Size Switchable Self-Assembled Iron Oxide Aggregations Loaded with Doxorubicin for Deep Penetration and Enhanced Chemotherapy of Cancer.

Iron oxide nanoparticles (Fe3 O4 NPs) have been reported to be a promising agent for cancer therapy due to their outstanding ability in catalyzing the Fenton reaction and causing peroxidation. Generally, particles with size of hundreds of nanometers exhibit enhanced accumulation in tumor due to the enhanced permeation and retention effect. However, the large size hinders penetration within the dense collagen matrix. Here, we propose a multistage system to realize pH-responsive size switch for efficient drug delivery. In this system, ultrasmall Fe3 O4 (∼4 nm) NPs are simultaneously modified with hydrophilic mPEG and hydrophobic N , N -dibutylethylenediamine (DBE) to form pH-responsive self-assembled iron oxide aggregations (SIOA).
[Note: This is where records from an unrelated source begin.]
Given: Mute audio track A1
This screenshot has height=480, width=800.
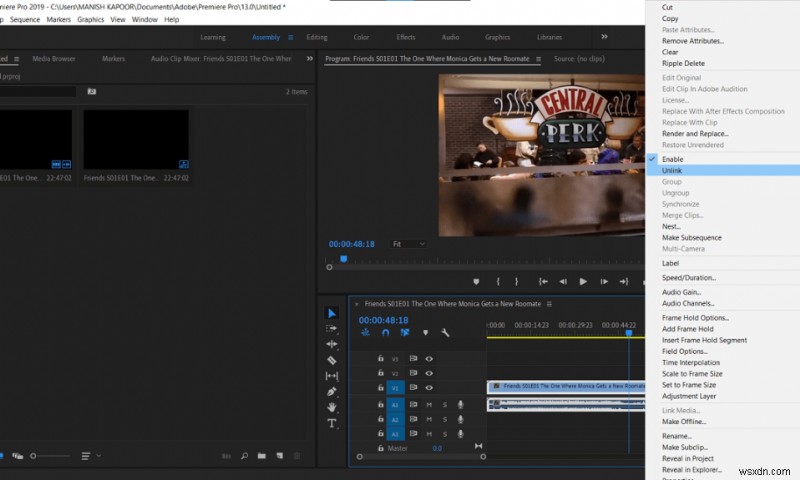Looking at the screenshot, I should 429,405.
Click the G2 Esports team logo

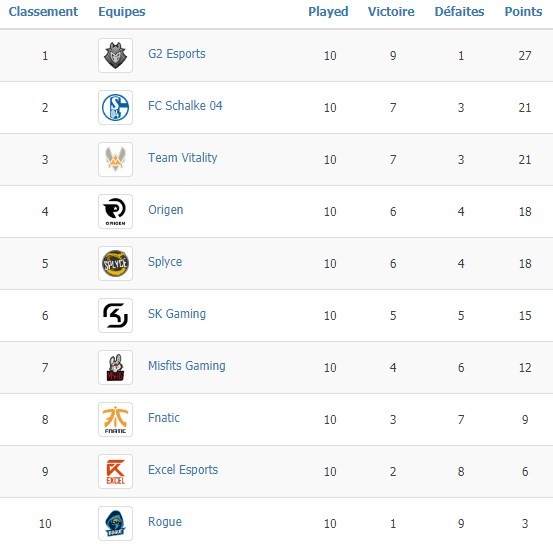115,55
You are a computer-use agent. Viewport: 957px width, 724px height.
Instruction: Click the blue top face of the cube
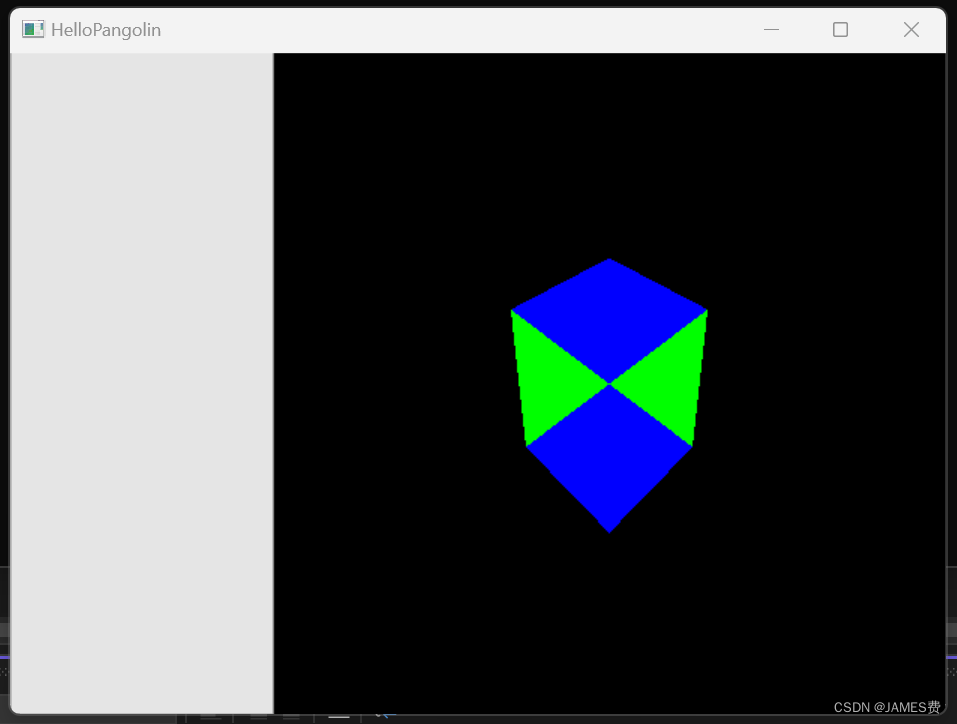tap(609, 310)
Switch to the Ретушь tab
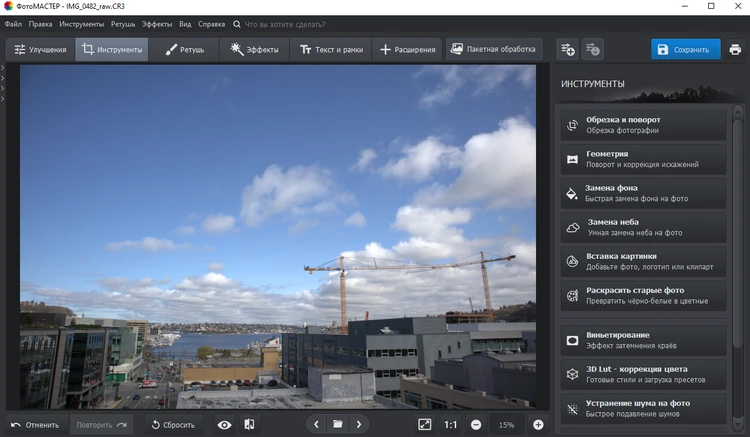Viewport: 750px width, 437px height. point(184,49)
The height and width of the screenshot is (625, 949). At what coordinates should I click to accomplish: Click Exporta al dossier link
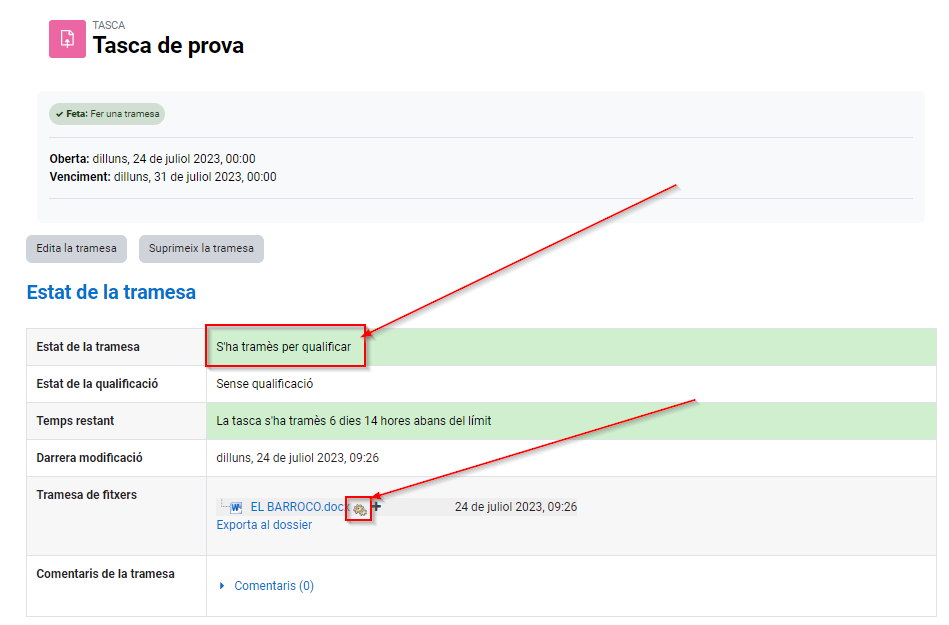264,525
In the acidic tumor microenvironment, the protonation of DBE makes it transit from the hydrophobic to hydrophilic state, causing the disassembly of the SIOA and the release of loaded doxorubicin. The multistage Fe3 O4 NPs demonstrate enhanced accumulation and efficient diffusion within the tumor, holding a promise for drug delivery and cancer therapy.